Nothing in the records should be altered; retype them all exactly.

§ Records for the task
┌──
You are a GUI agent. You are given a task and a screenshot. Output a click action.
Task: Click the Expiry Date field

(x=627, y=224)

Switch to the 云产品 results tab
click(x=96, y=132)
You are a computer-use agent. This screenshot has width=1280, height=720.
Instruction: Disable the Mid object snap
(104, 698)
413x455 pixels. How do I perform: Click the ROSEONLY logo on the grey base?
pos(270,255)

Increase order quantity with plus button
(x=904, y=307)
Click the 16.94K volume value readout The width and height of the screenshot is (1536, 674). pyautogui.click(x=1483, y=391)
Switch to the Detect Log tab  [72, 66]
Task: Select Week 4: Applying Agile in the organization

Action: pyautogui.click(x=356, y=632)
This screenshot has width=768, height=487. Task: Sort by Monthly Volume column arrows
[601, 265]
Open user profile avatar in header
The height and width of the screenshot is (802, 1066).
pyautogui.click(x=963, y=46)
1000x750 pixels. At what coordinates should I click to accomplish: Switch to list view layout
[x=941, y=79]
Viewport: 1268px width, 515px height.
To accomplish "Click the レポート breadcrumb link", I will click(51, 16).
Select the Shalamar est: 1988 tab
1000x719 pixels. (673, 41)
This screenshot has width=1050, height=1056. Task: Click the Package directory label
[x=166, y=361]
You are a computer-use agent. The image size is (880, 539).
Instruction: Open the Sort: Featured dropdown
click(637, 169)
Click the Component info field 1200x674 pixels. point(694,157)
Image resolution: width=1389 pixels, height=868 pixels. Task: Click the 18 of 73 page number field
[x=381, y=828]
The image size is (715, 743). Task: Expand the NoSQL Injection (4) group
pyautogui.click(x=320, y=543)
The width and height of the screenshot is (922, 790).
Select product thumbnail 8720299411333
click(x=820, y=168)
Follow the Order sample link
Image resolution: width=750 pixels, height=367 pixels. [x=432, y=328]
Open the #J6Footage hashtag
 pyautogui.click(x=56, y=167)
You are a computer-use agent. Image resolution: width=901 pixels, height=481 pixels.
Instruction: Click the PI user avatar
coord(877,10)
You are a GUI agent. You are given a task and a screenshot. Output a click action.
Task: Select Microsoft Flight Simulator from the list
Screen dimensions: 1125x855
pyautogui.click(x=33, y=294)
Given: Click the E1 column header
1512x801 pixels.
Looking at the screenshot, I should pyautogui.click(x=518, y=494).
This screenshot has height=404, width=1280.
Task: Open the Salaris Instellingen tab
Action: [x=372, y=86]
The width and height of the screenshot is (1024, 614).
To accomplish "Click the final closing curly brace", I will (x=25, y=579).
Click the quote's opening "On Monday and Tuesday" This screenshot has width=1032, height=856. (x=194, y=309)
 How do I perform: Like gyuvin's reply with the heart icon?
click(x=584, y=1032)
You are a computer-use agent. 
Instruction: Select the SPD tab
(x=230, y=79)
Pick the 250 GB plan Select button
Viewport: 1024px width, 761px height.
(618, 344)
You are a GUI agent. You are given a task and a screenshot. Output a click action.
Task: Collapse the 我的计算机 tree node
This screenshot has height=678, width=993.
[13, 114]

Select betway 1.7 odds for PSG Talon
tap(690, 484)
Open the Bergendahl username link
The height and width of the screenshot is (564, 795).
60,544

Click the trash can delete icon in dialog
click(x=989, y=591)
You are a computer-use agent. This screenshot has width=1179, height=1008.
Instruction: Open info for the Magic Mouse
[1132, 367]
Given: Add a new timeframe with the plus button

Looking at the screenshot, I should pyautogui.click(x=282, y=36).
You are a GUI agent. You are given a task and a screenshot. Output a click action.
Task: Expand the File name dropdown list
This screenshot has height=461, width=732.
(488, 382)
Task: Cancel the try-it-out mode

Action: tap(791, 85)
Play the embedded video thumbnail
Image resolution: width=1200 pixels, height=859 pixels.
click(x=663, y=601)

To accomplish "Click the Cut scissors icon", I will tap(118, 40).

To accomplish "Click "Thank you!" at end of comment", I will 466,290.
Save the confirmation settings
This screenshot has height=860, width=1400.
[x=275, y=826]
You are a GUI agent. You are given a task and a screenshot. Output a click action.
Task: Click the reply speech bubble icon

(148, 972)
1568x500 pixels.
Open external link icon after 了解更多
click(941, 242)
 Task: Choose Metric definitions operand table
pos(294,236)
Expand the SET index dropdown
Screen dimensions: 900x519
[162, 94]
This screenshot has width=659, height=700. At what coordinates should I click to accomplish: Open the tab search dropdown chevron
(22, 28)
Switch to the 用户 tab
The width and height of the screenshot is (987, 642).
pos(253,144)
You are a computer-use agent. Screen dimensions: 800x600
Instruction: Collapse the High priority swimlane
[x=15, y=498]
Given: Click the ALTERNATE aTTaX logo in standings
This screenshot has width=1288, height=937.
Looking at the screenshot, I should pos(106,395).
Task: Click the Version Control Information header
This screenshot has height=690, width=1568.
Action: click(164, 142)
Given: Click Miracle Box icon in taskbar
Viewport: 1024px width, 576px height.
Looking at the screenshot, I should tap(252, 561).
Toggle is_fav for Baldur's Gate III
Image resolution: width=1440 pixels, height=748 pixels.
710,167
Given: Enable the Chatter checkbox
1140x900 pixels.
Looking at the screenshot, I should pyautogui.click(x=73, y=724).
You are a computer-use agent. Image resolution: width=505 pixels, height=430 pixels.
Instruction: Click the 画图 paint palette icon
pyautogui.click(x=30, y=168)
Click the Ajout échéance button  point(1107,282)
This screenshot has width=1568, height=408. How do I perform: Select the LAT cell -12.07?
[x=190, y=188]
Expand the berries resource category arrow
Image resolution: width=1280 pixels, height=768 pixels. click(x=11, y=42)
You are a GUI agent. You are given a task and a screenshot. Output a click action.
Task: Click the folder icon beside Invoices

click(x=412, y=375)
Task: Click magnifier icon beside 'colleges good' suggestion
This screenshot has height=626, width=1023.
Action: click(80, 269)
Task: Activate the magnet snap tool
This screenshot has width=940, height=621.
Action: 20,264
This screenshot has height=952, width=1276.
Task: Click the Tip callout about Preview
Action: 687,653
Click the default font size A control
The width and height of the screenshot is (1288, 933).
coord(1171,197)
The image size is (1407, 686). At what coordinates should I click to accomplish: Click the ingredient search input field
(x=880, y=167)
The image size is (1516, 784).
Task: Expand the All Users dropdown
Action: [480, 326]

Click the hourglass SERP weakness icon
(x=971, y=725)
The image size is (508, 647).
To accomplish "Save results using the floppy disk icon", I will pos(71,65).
└──
§ Result of this exercise
You are a GUI agent. You are given a task and a screenshot. Output a click action.
Task: Click the Expiry Date field

(x=627, y=224)

Switch to the 云产品 results tab
click(x=96, y=132)
You are a computer-use agent. This screenshot has width=1280, height=720.
Instruction: Disable the Mid object snap
(104, 698)
413x455 pixels. How do I perform: Click the ROSEONLY logo on the grey base?
pos(270,255)

Increase order quantity with plus button
(x=904, y=307)
Click the 16.94K volume value readout The width and height of the screenshot is (1536, 674). pyautogui.click(x=1483, y=391)
Switch to the Detect Log tab  [72, 66]
Task: Select Week 4: Applying Agile in the organization

Action: pyautogui.click(x=356, y=632)
This screenshot has width=768, height=487. Task: Sort by Monthly Volume column arrows
[601, 265]
Open user profile avatar in header
The height and width of the screenshot is (802, 1066).
pyautogui.click(x=963, y=46)
1000x750 pixels. At what coordinates should I click to accomplish: Switch to list view layout
[x=941, y=79]
Viewport: 1268px width, 515px height.
To accomplish "Click the レポート breadcrumb link", I will click(51, 16).
Select the Shalamar est: 1988 tab
1000x719 pixels. (673, 41)
This screenshot has width=1050, height=1056. Task: Click the Package directory label
[x=166, y=361]
You are a computer-use agent. The image size is (880, 539).
Instruction: Open the Sort: Featured dropdown
click(637, 169)
Click the Component info field 1200x674 pixels. point(694,157)
Image resolution: width=1389 pixels, height=868 pixels. Task: Click the 18 of 73 page number field
[x=381, y=828]
The image size is (715, 743). Task: Expand the NoSQL Injection (4) group
pyautogui.click(x=320, y=543)
The width and height of the screenshot is (922, 790).
Select product thumbnail 8720299411333
click(x=820, y=168)
Follow the Order sample link
Image resolution: width=750 pixels, height=367 pixels. [x=432, y=328]
Open the #J6Footage hashtag
 pyautogui.click(x=56, y=167)
You are a computer-use agent. Image resolution: width=901 pixels, height=481 pixels.
Instruction: Click the PI user avatar
coord(877,10)
You are a GUI agent. You are given a task and a screenshot. Output a click action.
Task: Select Microsoft Flight Simulator from the list
Screen dimensions: 1125x855
pyautogui.click(x=33, y=294)
Given: Click the E1 column header
1512x801 pixels.
Looking at the screenshot, I should pyautogui.click(x=518, y=494).
This screenshot has height=404, width=1280.
Task: Open the Salaris Instellingen tab
Action: [x=372, y=86]
The width and height of the screenshot is (1024, 614).
To accomplish "Click the final closing curly brace", I will (x=25, y=579).
Click the quote's opening "On Monday and Tuesday" This screenshot has width=1032, height=856. (x=194, y=309)
 How do I perform: Like gyuvin's reply with the heart icon?
click(x=584, y=1032)
You are a computer-use agent. 
Instruction: Select the SPD tab
(x=230, y=79)
Pick the 250 GB plan Select button
Viewport: 1024px width, 761px height.
(618, 344)
You are a GUI agent. You are given a task and a screenshot. Output a click action.
Task: Collapse the 我的计算机 tree node
This screenshot has height=678, width=993.
[13, 114]

Select betway 1.7 odds for PSG Talon
tap(690, 484)
Open the Bergendahl username link
The height and width of the screenshot is (564, 795).
60,544

Click the trash can delete icon in dialog
click(x=989, y=591)
You are a computer-use agent. This screenshot has width=1179, height=1008.
Instruction: Open info for the Magic Mouse
[1132, 367]
Given: Add a new timeframe with the plus button

Looking at the screenshot, I should pyautogui.click(x=282, y=36).
You are a GUI agent. You are given a task and a screenshot. Output a click action.
Task: Expand the File name dropdown list
This screenshot has height=461, width=732.
(488, 382)
Task: Cancel the try-it-out mode

Action: tap(791, 85)
Play the embedded video thumbnail
Image resolution: width=1200 pixels, height=859 pixels.
click(x=663, y=601)

To accomplish "Click the Cut scissors icon", I will tap(118, 40).

To accomplish "Click "Thank you!" at end of comment", I will 466,290.
Save the confirmation settings
This screenshot has height=860, width=1400.
[x=275, y=826]
You are a GUI agent. You are given a task and a screenshot. Output a click action.
Task: Click the reply speech bubble icon

(148, 972)
1568x500 pixels.
Open external link icon after 了解更多
click(941, 242)
 Task: Choose Metric definitions operand table
pos(294,236)
Expand the SET index dropdown
Screen dimensions: 900x519
[162, 94]
This screenshot has width=659, height=700. At what coordinates should I click to accomplish: Open the tab search dropdown chevron
(22, 28)
Switch to the 用户 tab
The width and height of the screenshot is (987, 642).
pos(253,144)
You are a computer-use agent. Screen dimensions: 800x600
Instruction: Collapse the High priority swimlane
[x=15, y=498]
Given: Click the ALTERNATE aTTaX logo in standings
This screenshot has width=1288, height=937.
Looking at the screenshot, I should pos(106,395).
Task: Click the Version Control Information header
This screenshot has height=690, width=1568.
Action: click(164, 142)
Given: Click Miracle Box icon in taskbar
Viewport: 1024px width, 576px height.
Looking at the screenshot, I should tap(252, 561).
Toggle is_fav for Baldur's Gate III
Image resolution: width=1440 pixels, height=748 pixels.
710,167
Given: Enable the Chatter checkbox
1140x900 pixels.
Looking at the screenshot, I should pyautogui.click(x=73, y=724).
You are a computer-use agent. Image resolution: width=505 pixels, height=430 pixels.
Instruction: Click the 画图 paint palette icon
pyautogui.click(x=30, y=168)
Click the Ajout échéance button  point(1107,282)
This screenshot has width=1568, height=408. How do I perform: Select the LAT cell -12.07?
[x=190, y=188]
Expand the berries resource category arrow
Image resolution: width=1280 pixels, height=768 pixels. click(x=11, y=42)
You are a GUI agent. You are given a task and a screenshot. Output a click action.
Task: Click the folder icon beside Invoices

click(x=412, y=375)
Task: Click magnifier icon beside 'colleges good' suggestion
This screenshot has height=626, width=1023.
Action: click(80, 269)
Task: Activate the magnet snap tool
This screenshot has width=940, height=621.
Action: 20,264
This screenshot has height=952, width=1276.
Task: Click the Tip callout about Preview
Action: 687,653
Click the default font size A control
The width and height of the screenshot is (1288, 933).
coord(1171,197)
The image size is (1407, 686). At what coordinates should I click to accomplish: Click the ingredient search input field
(x=880, y=167)
The image size is (1516, 784).
Task: Expand the All Users dropdown
Action: [480, 326]

Click the hourglass SERP weakness icon
(x=971, y=725)
The image size is (508, 647).
To accomplish "Save results using the floppy disk icon", I will pos(71,65).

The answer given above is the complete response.